======== Exercise materials

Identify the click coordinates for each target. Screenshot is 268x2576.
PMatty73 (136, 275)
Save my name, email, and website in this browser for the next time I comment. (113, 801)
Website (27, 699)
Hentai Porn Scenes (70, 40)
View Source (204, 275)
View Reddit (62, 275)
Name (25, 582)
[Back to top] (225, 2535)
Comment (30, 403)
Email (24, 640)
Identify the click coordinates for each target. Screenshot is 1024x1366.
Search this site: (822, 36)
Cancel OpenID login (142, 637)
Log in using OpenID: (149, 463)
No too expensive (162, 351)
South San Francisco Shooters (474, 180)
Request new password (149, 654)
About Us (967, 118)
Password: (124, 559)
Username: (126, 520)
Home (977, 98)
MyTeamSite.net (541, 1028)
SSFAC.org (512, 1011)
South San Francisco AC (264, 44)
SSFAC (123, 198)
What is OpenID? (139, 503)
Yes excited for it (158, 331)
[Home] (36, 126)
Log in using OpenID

================

All entries should be transcribed verbatim.

Identify the click coordinates for each target. Screenshot is 268x2576.
PMatty73 (136, 275)
Save my name, email, and website in this browser for the next time I comment. (113, 801)
Website (27, 699)
Hentai Porn Scenes (70, 40)
View Source (204, 275)
View Reddit (62, 275)
Name (25, 582)
[Back to top] (225, 2535)
Comment (30, 403)
Email (24, 640)
Identify the click coordinates for each target. Screenshot is 1024x1366.
Search this site: (822, 36)
Cancel OpenID login (142, 637)
Log in using OpenID: (149, 463)
No too expensive (162, 351)
South San Francisco Shooters (474, 180)
Request new password (149, 654)
About Us (967, 118)
Password: (124, 559)
Username: (126, 520)
Home (977, 98)
MyTeamSite.net (541, 1028)
SSFAC.org (512, 1011)
South San Francisco AC (264, 44)
SSFAC (123, 198)
What is OpenID? (139, 503)
Yes excited for it (158, 331)
[Home] (36, 126)
Log in using OpenID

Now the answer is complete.